═══ The data
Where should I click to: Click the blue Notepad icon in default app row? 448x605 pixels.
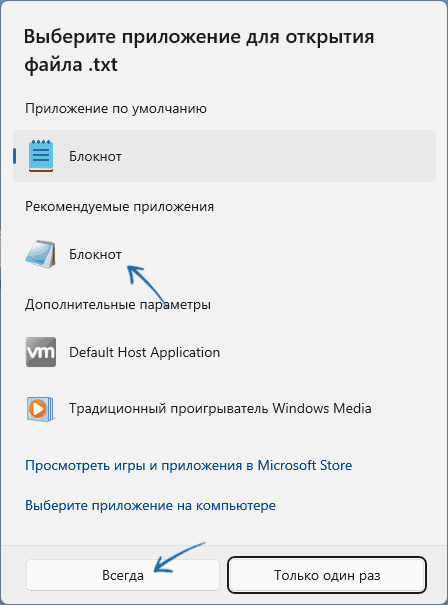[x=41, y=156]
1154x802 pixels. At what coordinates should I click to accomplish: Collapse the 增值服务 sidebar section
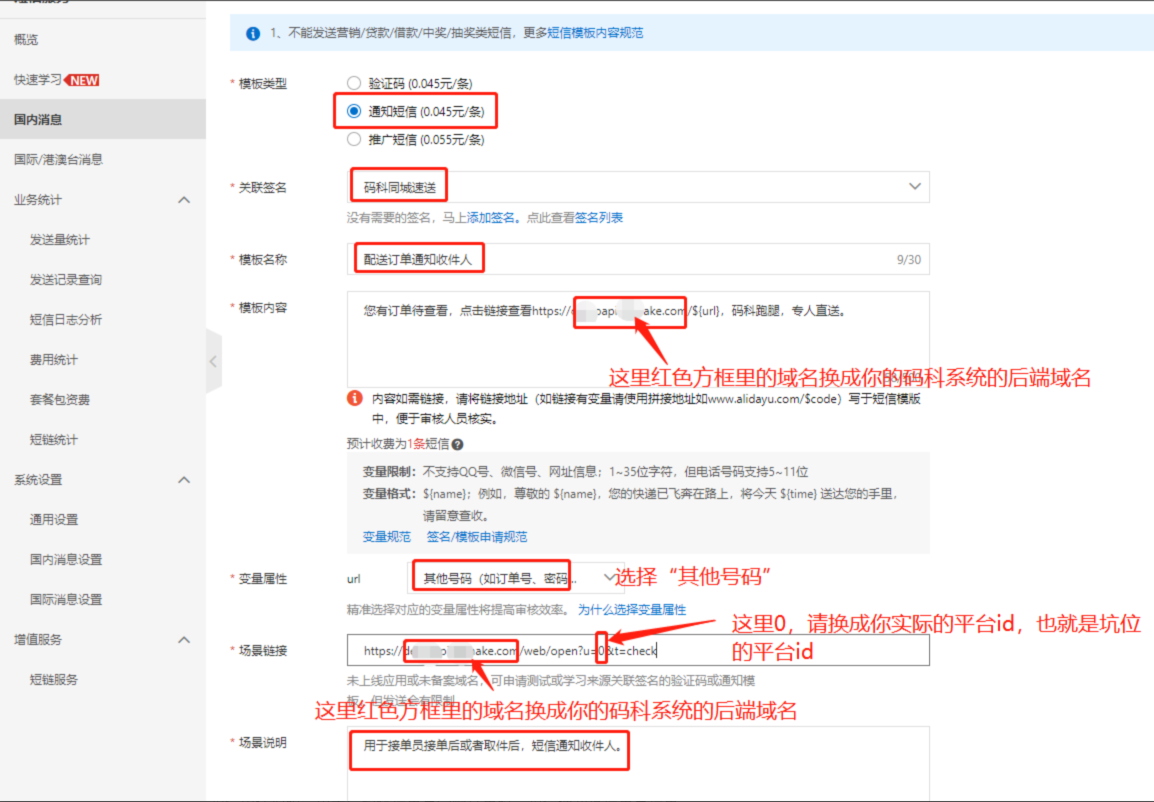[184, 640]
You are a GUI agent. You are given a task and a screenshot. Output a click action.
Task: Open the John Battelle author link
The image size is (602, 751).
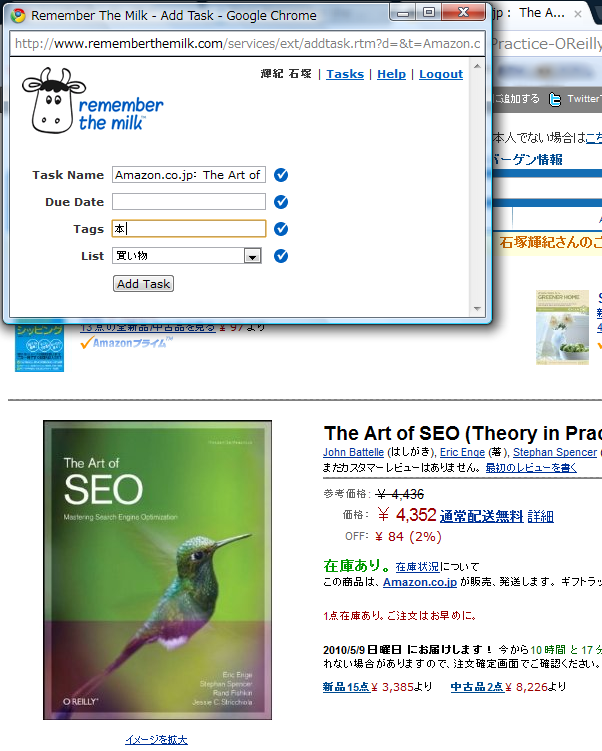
══════
__The task__. Your copy should hold only the lines from the one containing "You are a GUI" through the last line of the listing, both included, retyped exactly and free of pictures.

__Response__.
You are a GUI agent. You are given a task and a screenshot. Output a click action.
Task: Open the John Battelle author link
The image size is (602, 751).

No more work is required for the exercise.